Osteosarcoma relapse after combined modality therapy: an analysis of unselected patients in the Cooperative Osteosarcoma Study Group (COSS)

Autor: Gernot Jundt, Kurt Winkler, Rainer Maas, Heribert Jürgens, Wolfgang E. Berdel, Detlev Branscheid, Beate Kempf-Bielack, Jörn Treuner, G. Ulrich Exner, Knut Helmke, Rainer Kotz, Andreas Zoubek, Thomas Klingebiel, Michael Semik, Hartmut Kabisch, Mathias Kevric, Rudolf Schwarz, Ulrich Göbel, Stefan S. Bielack
Rok vydání: 2005
Předmět:
Zdroj: Journal of clinical oncology : official journal of the American Society of Clinical Oncology. 23(3)
ISSN: 0732-183X
Popis: Purpose To evaluate the impact of patient, tumor, and treatment-related factors on outcome in unselected patients with recurrent osteosarcoma. Patients and Methods Five hundred seventy-six consecutive patients who had achieved a first complete surgical remission (CR) during combined-modality therapy on neoadjuvant Cooperative Osteosarcoma Study Group (COSS) protocols and then developed recurrent osteosarcoma were analyzed (median time from biopsy to relapse, 1.6 years; range, 0.1 to 14.3 years). There were 501 patients with metastases, 44 with local recurrences, and 31 with both. Metastases involved lungs (469 patients), bones (90 patients), and/or other sites (54 patients). Results After a median follow-up of 1.2 years for all patients and 4.2 years for survivors, actuarial overall survival (OS) rates at 2, 5, and 10 years were 0.38, 0.23, and 0.18, respectively. Five-year OS was 0.39 for 339 patients with and 0.00 for 229 patients without a second surgical CR (P < .0001). A long time to relapse, a solitary lesion, and, in the case of pulmonary metastases, unilateral disease and the absence of pleural disruption, were of positive prognostic value in uni- and multivariate analyses, as were a second surgical CR and the use of second-line chemotherapy.

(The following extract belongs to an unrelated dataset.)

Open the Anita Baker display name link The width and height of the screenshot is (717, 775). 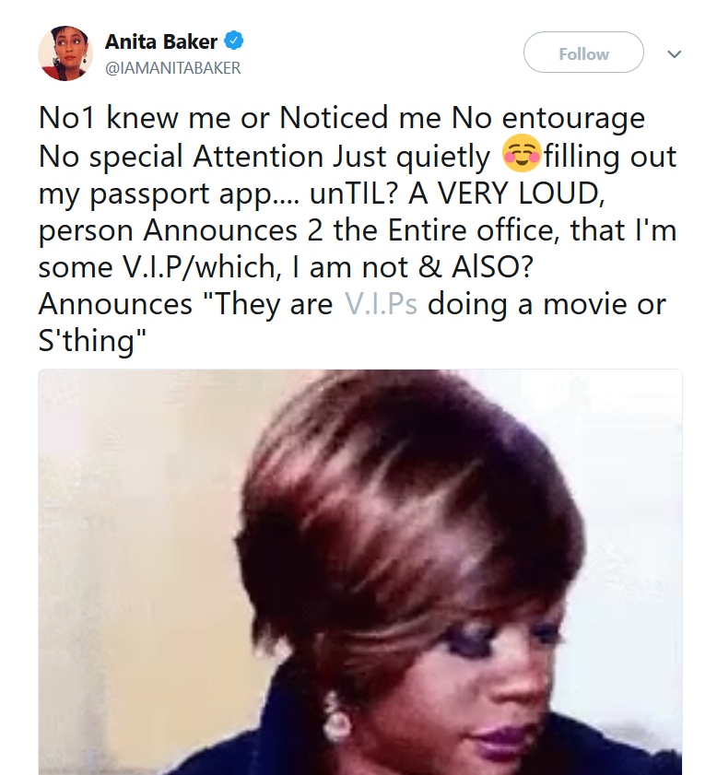tap(161, 41)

Radiotherapy was associated with moderately prolonged survival in patients without a second CR. The very limited prognostic differences associated with the use of second-line chemotherapy appeared to be more pronounced with polychemotherapy. Conclusion Time to relapse and tumor burden correlate with postrelapse outcome in osteosarcoma. Complete surgery is an essential component of curative second-line therapy. Chemotherapy, particularly chemotherapy with more than one agent, may contribute to limited improvements in outcome.